EXCERPTED RECORDS:
● ● ● ●
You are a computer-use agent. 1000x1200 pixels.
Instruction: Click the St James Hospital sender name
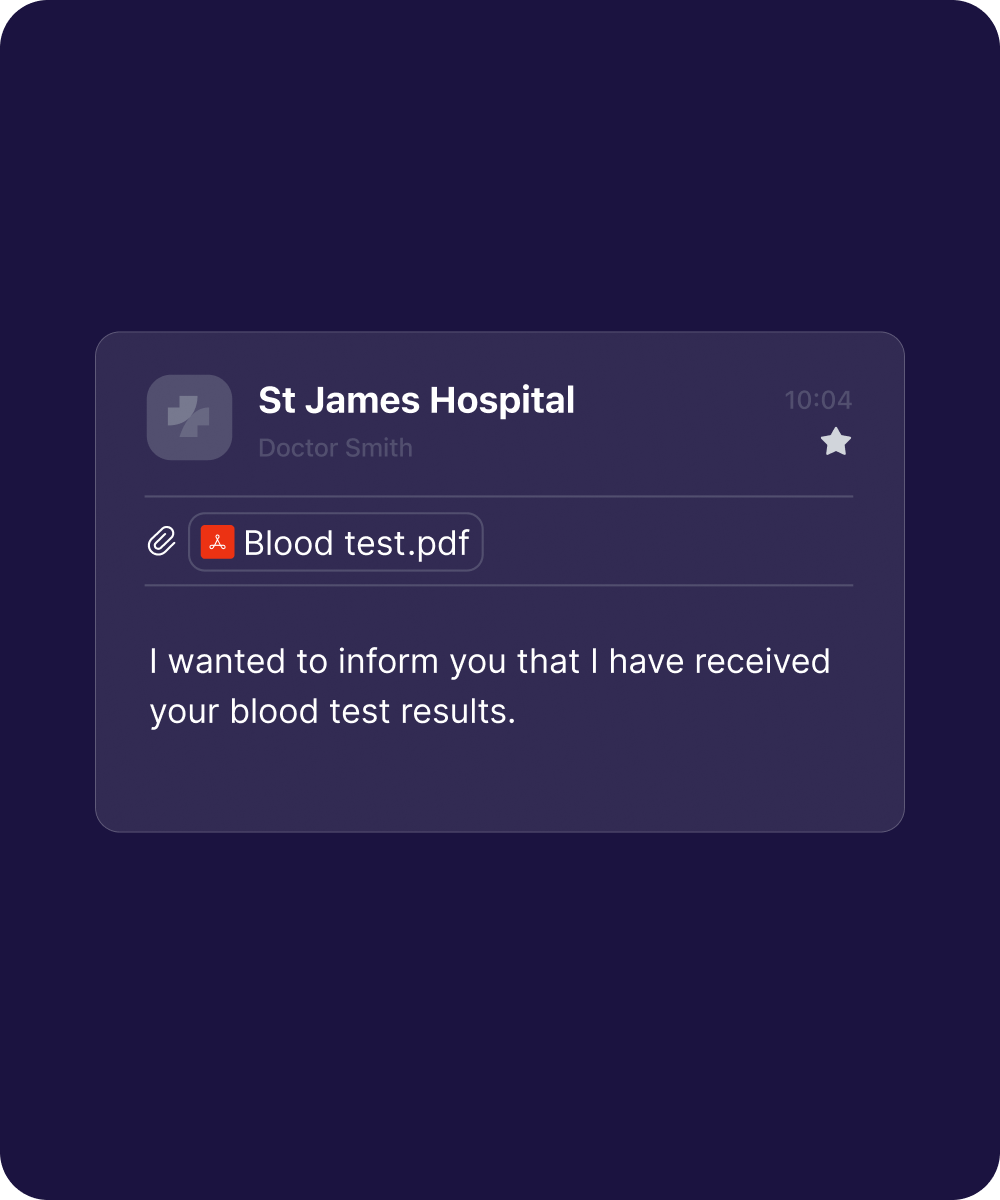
● ● ● ●
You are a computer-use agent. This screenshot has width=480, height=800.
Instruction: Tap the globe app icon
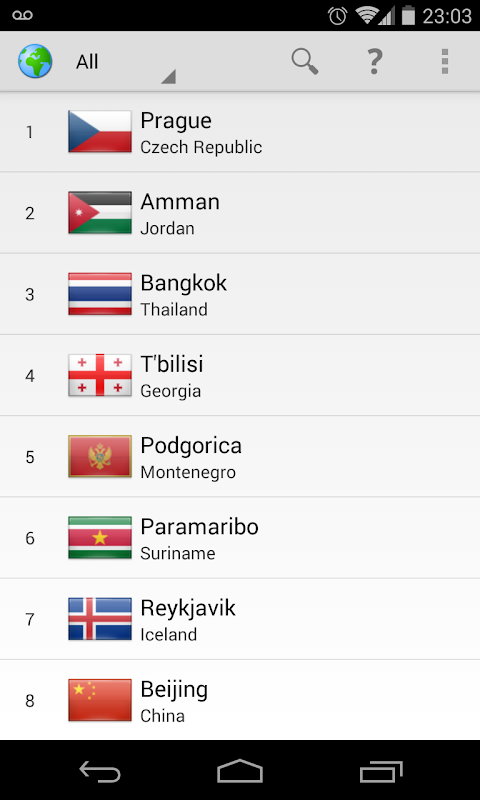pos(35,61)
● ● ● ●
TASK DESCRIPTION: From the line holding "You are a computer-use agent. 1000x1200" to the line holding "Instruction: Click the", inclusive, restate each line above exactly as written.

SOLUTION:
You are a computer-use agent. 1000x1200 pixels.
Instruction: Click the St James Hospital sender name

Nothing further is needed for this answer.